Excerpt provided:
Re: [PATCH] RISC-V: Support scheduling for sifive p600 series

2024-01-31 Thread Monk Chiang

Thanks, I will push a V2 patch, to fix the typo and add a vector cost model
for p600 series.
 About block the div units, I decided to use your suggestion. The P600
series
divider is  4 bits per cycle. So blocking 3-5 cycles is enough.

On Thu, Feb 1, 2024 at 9:50 AM Edwin Lu  wrote:

> I recently committed changes modifying the scheduling reservations. Some
> things may need to be retested with the newly enabled asserts.
>
> Edwin
>
> On 1/31/2024 1:40 AM, Monk Chiang wrote:
> > Add sifive p600 series scheduler module. For more information
> > see https://www.sifive.com/cores/performance-p650-670.

Record excerpts:

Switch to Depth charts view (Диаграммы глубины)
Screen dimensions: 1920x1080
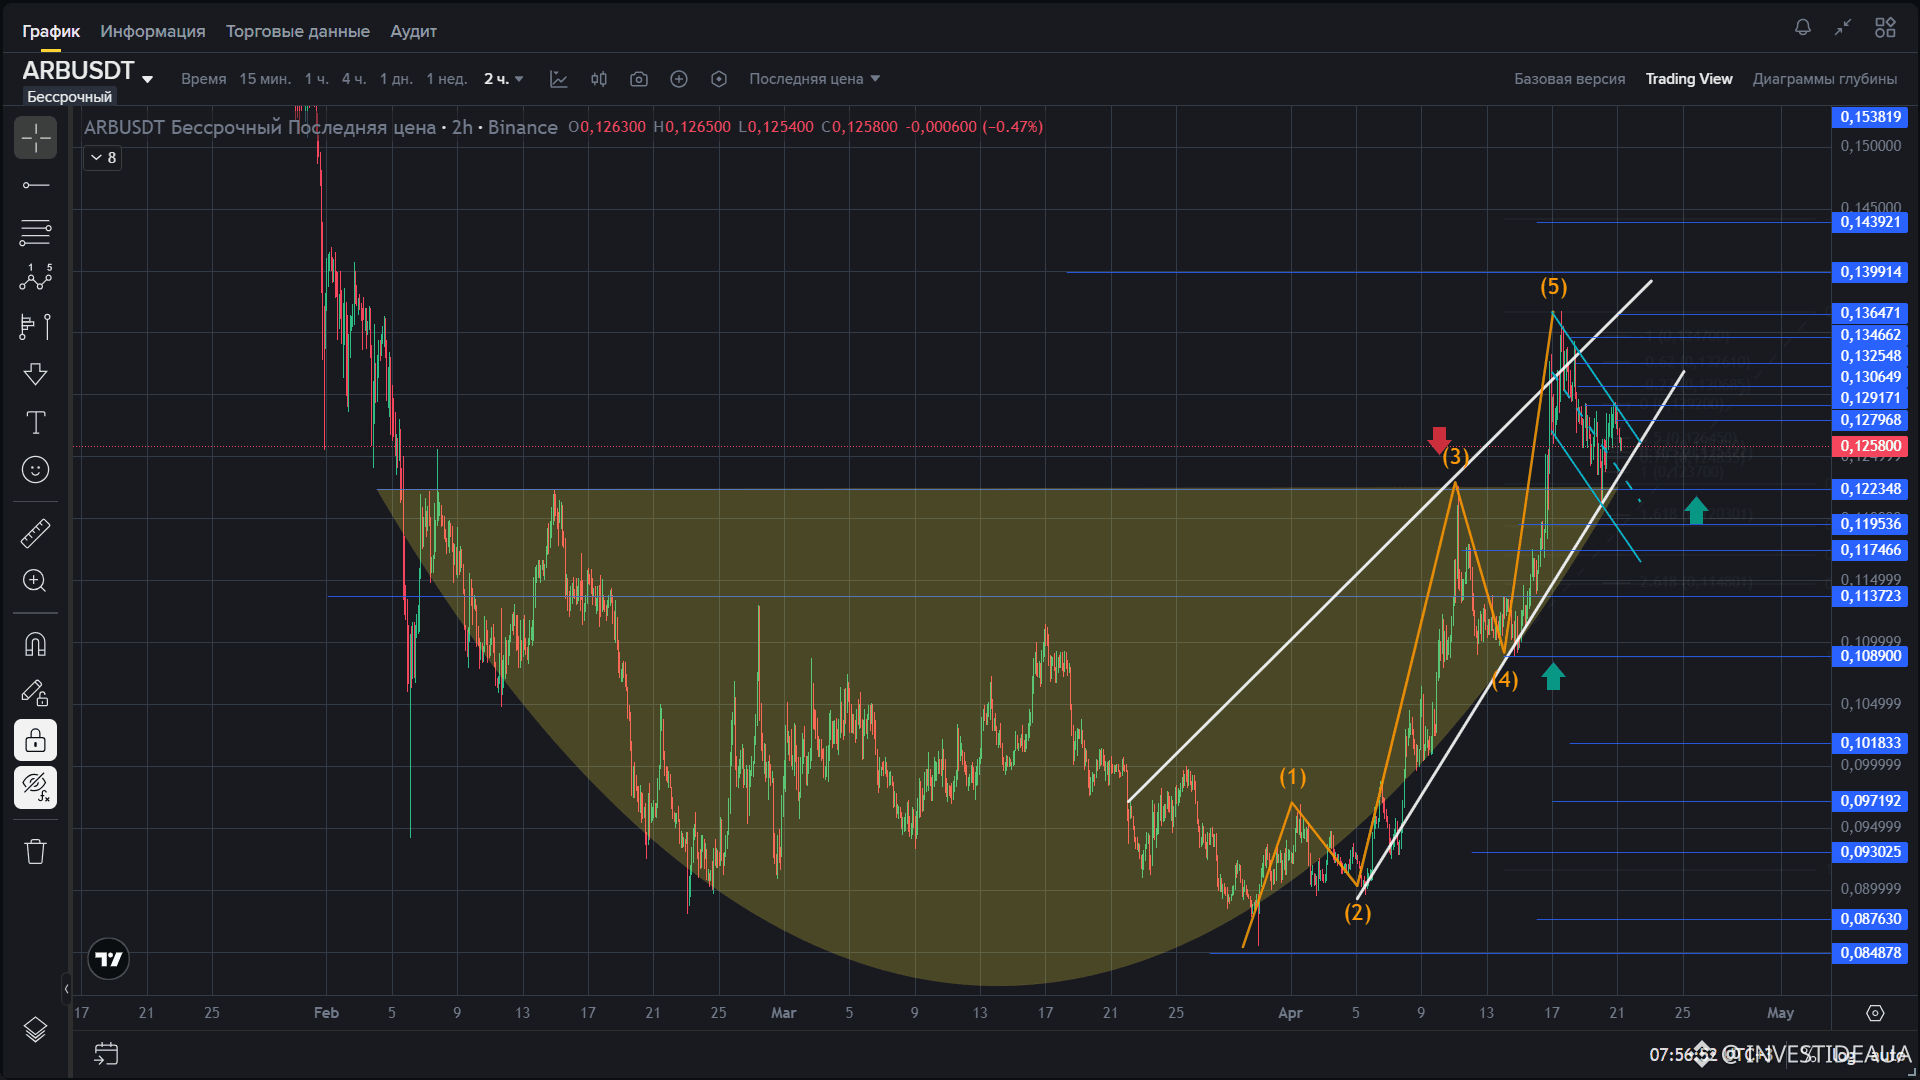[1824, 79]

--

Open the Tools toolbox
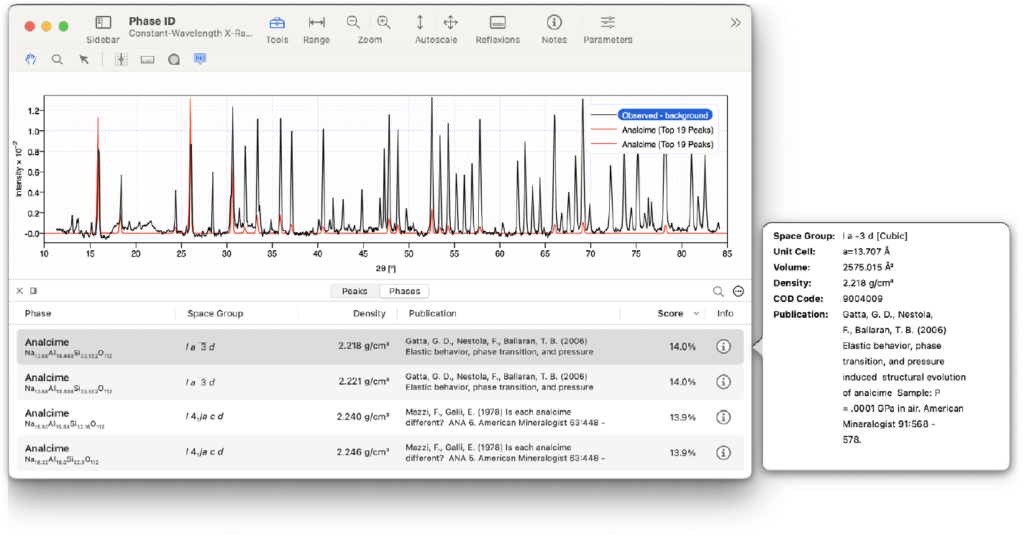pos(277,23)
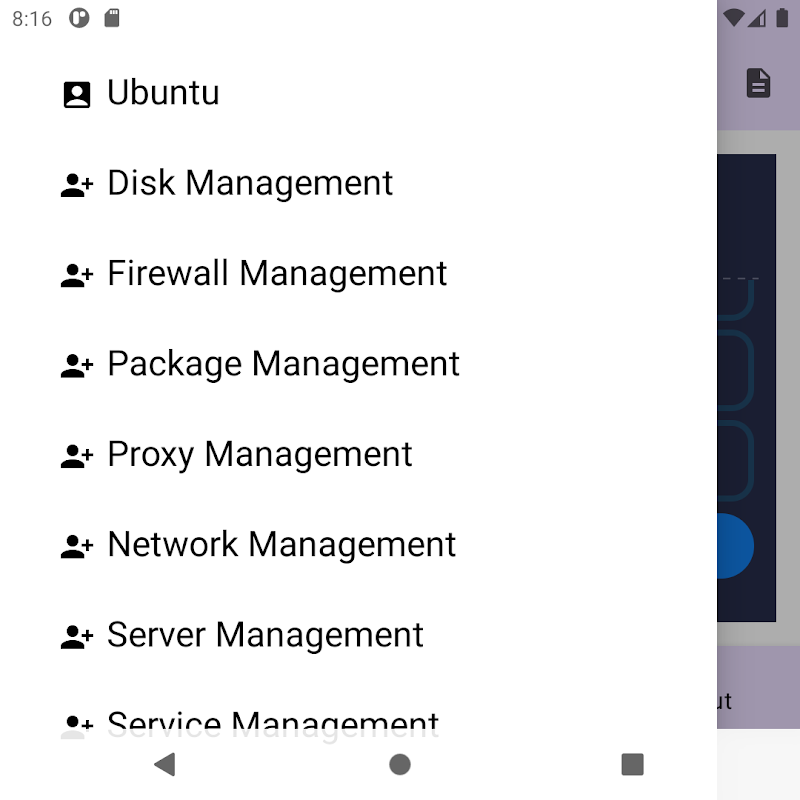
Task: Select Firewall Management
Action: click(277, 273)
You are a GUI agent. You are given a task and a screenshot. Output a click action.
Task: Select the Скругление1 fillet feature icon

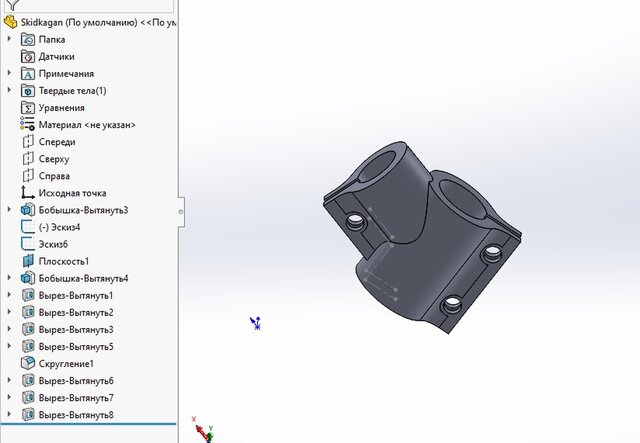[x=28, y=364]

Work to complete:
**1)** Answer these questions using the RISC-V scheduling thread above:
(a) What two changes will the V2 patch make?
(b) How many bits per cycle does the P600 series divider handle?
(c) According to Edwin Lu, why might some things need to be retested?
**2)** Carry the RISC-V scheduling thread forward from its final line.

Results by task:
**1)**
(a) It will fix the typo and add a vector cost model for the p600 series.
(b) 4 bits per cycle.
(c) Because of the newly enabled asserts that came with his recently committed changes to the scheduling reservations.

**2)**
> > Add sifive-p650, sifive-p670 for mcpu option will come in separate
> patches.
> >
> > gcc/ChangeLog:
> >   * config/riscv/riscv.md: Add "fcvt_i2f", "fcvt_f2i" type
> >   attribute, and include sifive-p600.md.
> >   * config/riscv/generic-ooo.md: Update type attribute.
> >   * config/riscv/sifive-7.md: Update type attribute.
> >   * config/riscv/sifive-p600.md: New file.
> >   * config/riscv/riscv-cores.def (RISCV_TUNE): Add parameter.
> >   * config/riscv/riscv-opts.h (enum riscv_microarchitecture_type):
> >   Add sifive_p600.
> >   * config/riscv/riscv.c (sifive_p600_tune_info): New.
> >   * config/riscv/riscv.h (TARGET_SFB_ALU): Update.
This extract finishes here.